▸ Trecho citado
____________________
Não pretendo aqui evocar os sentimentos de ver as pilhas de dentaduras, a quantidade de obturações dentárias douradas, a montanha de óculos, as dimensões dos montes de cabelos, os corpos emaciados ou a complexidade do horror retratado em En Guardia. Muitos escritores, historiadores, cineastas, entre outros, mostraram e se referiram a esses fatos.

É outro sentimento intenso que preciso comunicar, pois faz parte de mim e também é um aviso necessário para enfrentar estes tempos. Lembro-me claramente de meus sentimentos contraditórios de raiva, pelos que morreram sem conseguir matar, e de frustração de não ter idade suficiente para acabar com nazistas. Meus brinquedos na época eram relacionados à guerra, e eu matava incessantemente, em minha imaginação jovem, zilhões de soldados nazistas. Minha raiva e desejo de matar nazistas naquele momento provavelmente determinaram boa parte da minha personalidade.
____________________
▸ Tarefas
[a] Liste as coisas físicas que a primeira frase do trecho citado enumera como imagens cujos sentimentos não pretende evocar, sem incluir o horror retratado em En Guardia.
[b] Copie do trecho citado o segmento que vai de "É outro sentimento" até "da minha personalidade.".

▸ Material extraído
____________________
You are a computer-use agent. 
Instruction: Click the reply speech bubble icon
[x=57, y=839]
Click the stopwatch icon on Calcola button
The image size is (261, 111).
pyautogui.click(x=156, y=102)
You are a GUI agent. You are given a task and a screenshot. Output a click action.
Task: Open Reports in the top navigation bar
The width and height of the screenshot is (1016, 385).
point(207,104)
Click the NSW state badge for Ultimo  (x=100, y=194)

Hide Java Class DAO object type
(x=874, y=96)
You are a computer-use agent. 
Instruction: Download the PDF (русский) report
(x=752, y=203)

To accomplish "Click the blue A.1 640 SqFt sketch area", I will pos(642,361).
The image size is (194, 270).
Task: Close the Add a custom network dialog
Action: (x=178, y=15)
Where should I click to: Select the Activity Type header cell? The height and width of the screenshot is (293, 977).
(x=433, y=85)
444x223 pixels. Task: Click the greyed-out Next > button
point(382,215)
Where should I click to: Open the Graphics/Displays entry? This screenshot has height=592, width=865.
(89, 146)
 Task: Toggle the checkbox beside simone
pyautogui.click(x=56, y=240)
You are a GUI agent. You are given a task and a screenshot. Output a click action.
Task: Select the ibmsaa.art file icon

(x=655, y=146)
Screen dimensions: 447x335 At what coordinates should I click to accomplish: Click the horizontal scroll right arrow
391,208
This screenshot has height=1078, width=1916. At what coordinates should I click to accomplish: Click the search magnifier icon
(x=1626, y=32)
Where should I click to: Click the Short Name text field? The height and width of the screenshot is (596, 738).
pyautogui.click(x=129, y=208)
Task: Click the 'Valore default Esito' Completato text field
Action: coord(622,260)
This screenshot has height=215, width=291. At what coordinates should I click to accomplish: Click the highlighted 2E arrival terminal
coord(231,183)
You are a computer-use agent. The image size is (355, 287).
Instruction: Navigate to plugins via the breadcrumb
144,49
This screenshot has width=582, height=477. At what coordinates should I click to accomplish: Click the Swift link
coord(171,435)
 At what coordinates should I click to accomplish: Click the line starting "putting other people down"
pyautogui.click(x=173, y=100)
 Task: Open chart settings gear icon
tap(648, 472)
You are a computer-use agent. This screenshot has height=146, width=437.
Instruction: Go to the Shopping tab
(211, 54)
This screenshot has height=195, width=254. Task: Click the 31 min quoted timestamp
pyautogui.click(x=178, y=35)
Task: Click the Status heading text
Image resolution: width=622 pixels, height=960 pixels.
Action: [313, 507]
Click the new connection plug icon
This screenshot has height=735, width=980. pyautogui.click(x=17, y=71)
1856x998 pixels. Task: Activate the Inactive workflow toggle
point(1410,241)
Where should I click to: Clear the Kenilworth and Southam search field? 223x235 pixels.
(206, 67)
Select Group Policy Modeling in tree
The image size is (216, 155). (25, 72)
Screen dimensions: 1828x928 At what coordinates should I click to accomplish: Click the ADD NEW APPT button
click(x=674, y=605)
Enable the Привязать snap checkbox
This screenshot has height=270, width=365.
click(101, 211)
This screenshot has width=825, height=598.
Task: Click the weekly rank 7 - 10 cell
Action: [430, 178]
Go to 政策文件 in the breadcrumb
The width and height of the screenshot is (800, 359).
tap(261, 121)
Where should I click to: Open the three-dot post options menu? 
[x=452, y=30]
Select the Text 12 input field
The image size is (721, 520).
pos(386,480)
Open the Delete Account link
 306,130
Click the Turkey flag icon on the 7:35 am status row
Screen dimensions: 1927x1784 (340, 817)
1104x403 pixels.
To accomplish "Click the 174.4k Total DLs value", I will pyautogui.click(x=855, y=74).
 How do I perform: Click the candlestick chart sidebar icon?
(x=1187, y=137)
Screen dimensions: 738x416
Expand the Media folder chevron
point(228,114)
____________________
▸ Respostas por tarefa
[a]
- dentaduras
- obturações dentárias douradas
- óculos
- cabelos
- corpos emaciados

[b]
É outro sentimento intenso que preciso comunicar, pois faz parte de mim e também é um aviso necessário para enfrentar estes tempos. Lembro-me claramente de meus sentimentos contraditórios de raiva, pelos que morreram sem conseguir matar, e de frustração de não ter idade suficiente para acabar com nazistas. Meus brinquedos na época eram relacionados à guerra, e eu matava incessantemente, em minha imaginação jovem, zilhões de soldados nazistas. Minha raiva e desejo de matar nazistas naquele momento provavelmente determinaram boa parte da minha personalidade.